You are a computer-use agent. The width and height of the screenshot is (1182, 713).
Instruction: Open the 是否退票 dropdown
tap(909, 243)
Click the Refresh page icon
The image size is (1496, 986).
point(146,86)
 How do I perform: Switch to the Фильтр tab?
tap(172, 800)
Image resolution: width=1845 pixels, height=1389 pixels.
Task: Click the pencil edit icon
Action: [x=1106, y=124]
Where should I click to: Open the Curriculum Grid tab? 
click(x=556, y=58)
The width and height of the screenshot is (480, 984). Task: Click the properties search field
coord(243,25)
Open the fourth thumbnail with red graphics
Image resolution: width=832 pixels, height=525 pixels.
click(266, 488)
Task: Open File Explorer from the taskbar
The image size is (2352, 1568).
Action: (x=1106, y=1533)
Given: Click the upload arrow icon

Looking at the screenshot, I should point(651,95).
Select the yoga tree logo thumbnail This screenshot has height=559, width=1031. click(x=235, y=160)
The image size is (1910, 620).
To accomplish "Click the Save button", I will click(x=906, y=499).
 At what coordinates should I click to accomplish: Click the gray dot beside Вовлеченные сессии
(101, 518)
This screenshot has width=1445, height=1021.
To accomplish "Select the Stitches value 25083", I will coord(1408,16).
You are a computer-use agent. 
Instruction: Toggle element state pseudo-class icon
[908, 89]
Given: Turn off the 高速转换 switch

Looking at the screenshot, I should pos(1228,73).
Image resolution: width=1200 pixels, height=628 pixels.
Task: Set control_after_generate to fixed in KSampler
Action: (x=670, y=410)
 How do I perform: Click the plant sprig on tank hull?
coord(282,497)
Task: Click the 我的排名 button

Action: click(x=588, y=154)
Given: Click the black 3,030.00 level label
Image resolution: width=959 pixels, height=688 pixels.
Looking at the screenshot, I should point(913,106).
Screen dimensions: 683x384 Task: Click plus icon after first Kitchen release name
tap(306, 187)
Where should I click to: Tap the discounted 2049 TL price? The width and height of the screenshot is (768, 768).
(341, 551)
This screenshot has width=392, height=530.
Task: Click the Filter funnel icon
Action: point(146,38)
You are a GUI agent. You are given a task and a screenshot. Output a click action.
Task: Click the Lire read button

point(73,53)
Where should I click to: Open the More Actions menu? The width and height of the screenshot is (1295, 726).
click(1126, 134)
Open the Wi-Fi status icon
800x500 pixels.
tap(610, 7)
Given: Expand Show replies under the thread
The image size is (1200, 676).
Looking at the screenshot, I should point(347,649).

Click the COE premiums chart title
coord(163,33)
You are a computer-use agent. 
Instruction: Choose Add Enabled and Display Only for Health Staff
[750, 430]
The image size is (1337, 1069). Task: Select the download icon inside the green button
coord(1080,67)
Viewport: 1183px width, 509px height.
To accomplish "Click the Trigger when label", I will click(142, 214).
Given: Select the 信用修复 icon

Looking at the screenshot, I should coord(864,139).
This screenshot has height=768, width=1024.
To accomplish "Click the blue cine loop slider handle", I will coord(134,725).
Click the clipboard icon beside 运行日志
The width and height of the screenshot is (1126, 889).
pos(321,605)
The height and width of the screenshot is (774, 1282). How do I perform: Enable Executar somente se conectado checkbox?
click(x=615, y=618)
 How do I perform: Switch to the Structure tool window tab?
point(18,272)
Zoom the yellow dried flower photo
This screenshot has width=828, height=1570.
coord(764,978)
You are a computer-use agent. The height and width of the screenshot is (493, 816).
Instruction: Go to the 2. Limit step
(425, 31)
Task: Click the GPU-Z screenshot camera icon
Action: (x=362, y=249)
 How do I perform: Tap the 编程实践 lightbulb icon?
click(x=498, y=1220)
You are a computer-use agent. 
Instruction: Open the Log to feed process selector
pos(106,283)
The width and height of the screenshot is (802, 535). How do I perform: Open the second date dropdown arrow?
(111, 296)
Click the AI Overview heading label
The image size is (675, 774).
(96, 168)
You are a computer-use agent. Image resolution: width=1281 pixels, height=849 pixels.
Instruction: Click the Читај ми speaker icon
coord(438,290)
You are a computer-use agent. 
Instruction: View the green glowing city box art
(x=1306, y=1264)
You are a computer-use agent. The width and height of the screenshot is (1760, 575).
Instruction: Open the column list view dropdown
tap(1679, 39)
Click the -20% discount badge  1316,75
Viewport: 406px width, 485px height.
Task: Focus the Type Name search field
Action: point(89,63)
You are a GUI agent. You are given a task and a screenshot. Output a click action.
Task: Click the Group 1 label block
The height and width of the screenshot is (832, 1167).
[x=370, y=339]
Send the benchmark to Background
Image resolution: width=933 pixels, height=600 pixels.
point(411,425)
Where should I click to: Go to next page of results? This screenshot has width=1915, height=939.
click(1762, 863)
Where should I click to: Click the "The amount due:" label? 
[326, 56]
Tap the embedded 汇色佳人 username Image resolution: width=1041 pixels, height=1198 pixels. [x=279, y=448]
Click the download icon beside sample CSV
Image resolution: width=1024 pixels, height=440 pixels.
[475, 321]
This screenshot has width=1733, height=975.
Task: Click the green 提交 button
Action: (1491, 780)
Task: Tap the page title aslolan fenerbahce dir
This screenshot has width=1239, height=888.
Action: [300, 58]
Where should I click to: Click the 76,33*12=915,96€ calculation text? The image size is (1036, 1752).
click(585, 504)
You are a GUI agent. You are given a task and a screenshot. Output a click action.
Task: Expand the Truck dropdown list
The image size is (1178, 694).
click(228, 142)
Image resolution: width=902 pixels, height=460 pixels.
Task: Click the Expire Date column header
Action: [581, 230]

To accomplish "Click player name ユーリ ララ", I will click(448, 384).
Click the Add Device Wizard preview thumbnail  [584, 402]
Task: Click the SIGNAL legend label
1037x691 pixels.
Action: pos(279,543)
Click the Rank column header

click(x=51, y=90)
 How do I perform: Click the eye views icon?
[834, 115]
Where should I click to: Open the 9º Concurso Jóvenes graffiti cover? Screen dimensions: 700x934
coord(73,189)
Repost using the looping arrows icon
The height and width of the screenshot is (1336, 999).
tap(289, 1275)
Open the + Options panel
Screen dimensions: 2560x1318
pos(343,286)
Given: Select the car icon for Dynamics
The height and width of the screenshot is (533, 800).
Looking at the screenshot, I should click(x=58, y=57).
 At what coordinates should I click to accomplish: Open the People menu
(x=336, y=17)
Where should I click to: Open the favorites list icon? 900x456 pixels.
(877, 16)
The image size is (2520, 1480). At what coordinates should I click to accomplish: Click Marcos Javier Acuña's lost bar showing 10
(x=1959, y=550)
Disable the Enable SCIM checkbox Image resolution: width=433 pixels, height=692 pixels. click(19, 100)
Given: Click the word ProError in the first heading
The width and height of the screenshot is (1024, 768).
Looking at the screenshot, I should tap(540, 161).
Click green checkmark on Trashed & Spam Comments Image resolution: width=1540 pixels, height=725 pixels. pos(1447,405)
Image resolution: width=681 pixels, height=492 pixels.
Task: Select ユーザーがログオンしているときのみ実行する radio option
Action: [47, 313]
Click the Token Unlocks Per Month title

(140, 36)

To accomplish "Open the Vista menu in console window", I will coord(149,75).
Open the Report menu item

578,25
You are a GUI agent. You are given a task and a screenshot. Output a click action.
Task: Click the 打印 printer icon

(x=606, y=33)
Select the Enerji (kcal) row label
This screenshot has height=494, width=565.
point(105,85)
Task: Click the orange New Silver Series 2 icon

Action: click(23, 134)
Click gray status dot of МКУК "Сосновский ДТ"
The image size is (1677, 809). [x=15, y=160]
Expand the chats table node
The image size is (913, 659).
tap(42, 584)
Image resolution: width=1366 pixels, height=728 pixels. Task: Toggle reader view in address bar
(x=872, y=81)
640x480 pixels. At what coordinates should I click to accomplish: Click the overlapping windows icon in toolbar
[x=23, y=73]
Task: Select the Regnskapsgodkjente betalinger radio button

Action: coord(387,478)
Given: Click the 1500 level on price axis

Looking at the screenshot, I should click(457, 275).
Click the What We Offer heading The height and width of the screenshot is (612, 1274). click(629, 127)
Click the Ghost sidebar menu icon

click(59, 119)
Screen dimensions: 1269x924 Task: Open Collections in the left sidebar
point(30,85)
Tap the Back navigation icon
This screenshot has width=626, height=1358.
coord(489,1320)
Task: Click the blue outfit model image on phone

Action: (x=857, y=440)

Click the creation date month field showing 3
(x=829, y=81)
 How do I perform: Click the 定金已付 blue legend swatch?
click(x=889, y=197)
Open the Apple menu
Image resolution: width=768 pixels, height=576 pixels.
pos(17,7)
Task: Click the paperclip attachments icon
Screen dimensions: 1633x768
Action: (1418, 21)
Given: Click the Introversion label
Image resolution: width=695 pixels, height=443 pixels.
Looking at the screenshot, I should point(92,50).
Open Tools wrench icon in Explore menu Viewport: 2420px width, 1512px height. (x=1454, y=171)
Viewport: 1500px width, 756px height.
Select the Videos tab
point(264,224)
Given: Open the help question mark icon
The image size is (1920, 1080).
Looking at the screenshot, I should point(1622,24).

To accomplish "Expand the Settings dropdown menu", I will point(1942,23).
-.-.-
**Task objective:**
Arrange the lines from the one containing "Select the yoga" up to and including the one containing "will click(x=906, y=499)." as a numbered list, leaving out any blank lines.

**Result of this task:**
1. Select the yoga tree logo thumbnail This screenshot has height=559, width=1031. click(x=235, y=160)
2. The image size is (1910, 620).
3. To accomplish "Click the Save button", I will click(x=906, y=499).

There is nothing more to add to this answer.